I often found myself laughing at the clever titles and dialogue, although I know this brand of comedy isn’t for everyone. The voice acting turns the humor up another notch as well. Each time the intercom rings, you hear the disgruntled voice of Mr. Pecker complaining about workers slacking off, and reassuring those who are still alive that everything is okay in an unconvincing tone. He also threatens to take away their non-existent benefits and demands they stop birthday parties but send him the cake. The different loading screens each also have witty and sarcastic notices from Galactoil that resonate with anyone who has worked in an office or a large corporation before. While the graphics and animation quality are nothing spectacular, I believe they don’t need to be photorealistic to capture everyone’s attention. Cutscenes are enjoyable and playful, and there is a certain charm to the animation style. The way units move, attack, and react to each other is convincing enough that it doesn’t take away from the gameplay, and each level has details added that show the amount of work that went into creating something players would appreciate.

You can buy Attack of the Earthlings on Steam for $25 and it will run on Windows, Mac, and Linux. The game will also be released on the Nintendo Switch in the future. For the amount of playtime you can get out of the game and the quality level I think it’s worth the price. Although the fully voiced audio is only in English, the interface and subtitles are available in English, German, Spanish, Russian, Simplified Chinese, Italian, Japanese, and Korean. It should also be noted that because of the flashing lights, there is a warning for those with photosensitive epilepsy.

I would recommend this game to anyone who loves classic sci-fi, strategy games, or dark humor.
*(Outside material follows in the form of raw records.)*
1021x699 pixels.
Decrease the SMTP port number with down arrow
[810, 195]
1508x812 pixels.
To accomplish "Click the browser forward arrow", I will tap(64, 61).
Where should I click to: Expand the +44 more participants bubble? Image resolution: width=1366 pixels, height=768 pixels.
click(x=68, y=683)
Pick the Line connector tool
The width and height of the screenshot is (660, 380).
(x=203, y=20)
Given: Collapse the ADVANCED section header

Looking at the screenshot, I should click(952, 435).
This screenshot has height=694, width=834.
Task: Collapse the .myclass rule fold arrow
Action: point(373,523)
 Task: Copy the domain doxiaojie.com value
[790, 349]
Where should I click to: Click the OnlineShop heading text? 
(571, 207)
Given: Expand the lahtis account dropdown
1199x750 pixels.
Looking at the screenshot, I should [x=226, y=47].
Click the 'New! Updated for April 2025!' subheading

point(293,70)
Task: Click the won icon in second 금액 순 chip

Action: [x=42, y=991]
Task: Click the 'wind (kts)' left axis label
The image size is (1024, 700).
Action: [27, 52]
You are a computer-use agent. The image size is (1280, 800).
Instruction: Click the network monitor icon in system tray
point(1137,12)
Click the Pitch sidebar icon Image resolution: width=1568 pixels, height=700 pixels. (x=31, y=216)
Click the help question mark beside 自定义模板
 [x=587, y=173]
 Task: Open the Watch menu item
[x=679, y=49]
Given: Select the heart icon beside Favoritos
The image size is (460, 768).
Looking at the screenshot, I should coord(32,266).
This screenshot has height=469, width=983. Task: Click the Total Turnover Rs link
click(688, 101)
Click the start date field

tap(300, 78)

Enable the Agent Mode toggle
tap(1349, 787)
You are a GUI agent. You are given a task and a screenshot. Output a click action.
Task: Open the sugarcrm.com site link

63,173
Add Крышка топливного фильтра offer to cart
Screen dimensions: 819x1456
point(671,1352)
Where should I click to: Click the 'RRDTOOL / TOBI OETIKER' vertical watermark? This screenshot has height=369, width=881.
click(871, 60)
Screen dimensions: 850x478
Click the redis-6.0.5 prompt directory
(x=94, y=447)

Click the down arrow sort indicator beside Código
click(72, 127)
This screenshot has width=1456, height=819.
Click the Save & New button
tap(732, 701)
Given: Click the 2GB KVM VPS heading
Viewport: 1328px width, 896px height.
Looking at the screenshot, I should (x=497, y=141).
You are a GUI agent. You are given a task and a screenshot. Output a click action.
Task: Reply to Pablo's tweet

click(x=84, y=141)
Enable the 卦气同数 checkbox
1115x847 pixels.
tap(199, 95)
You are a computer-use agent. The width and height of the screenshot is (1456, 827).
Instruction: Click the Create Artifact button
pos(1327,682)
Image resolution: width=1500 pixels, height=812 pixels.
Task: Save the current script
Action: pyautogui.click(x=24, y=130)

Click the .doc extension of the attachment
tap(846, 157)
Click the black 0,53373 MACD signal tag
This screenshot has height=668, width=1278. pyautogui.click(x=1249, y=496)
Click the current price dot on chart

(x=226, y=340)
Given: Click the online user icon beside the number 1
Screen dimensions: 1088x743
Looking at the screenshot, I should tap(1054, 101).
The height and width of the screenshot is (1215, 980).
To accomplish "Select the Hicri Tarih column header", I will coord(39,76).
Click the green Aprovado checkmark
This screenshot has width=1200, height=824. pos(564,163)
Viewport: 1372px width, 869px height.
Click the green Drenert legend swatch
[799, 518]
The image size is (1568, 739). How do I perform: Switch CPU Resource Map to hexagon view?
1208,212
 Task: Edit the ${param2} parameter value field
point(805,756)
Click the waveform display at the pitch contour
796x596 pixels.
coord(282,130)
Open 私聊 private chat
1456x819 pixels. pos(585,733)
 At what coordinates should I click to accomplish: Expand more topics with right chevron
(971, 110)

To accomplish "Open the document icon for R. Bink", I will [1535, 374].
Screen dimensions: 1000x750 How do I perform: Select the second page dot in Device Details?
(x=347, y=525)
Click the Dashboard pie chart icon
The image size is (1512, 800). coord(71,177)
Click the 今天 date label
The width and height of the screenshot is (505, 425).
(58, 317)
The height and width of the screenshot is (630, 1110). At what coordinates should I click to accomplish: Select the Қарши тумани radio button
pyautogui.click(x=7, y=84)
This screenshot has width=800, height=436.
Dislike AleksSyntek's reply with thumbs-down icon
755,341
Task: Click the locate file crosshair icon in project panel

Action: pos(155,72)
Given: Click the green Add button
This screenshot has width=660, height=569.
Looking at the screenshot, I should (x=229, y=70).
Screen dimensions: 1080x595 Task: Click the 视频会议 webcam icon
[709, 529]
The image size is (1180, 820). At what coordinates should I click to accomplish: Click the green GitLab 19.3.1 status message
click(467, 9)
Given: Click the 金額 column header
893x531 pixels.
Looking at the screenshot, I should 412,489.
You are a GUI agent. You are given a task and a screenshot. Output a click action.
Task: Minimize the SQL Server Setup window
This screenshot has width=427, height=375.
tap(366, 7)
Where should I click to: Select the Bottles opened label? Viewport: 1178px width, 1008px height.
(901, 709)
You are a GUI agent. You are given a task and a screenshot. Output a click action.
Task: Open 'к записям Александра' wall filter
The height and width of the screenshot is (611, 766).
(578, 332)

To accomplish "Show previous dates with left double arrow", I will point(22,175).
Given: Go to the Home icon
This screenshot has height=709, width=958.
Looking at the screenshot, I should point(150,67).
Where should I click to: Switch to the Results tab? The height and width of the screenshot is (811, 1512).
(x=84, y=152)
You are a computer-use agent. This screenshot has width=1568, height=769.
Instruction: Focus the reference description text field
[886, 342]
Since I love those three things, I thoroughly enjoyed this game and can’t wait to play more. If you prefer to kill insectoid aliens rather than playing as them, I would recommend Into the Breach instead. Hiding in lockers to ambush and consume innocent workers as you dismantle a space corporation may seem like an odd pastime, but it is exactly my cup of tea. Sure, I’m a proud Earthling, but there is just something fun about being an alien and eating humans.

Christine played Attack of the Earthlings via Steam using a code provided by the developers.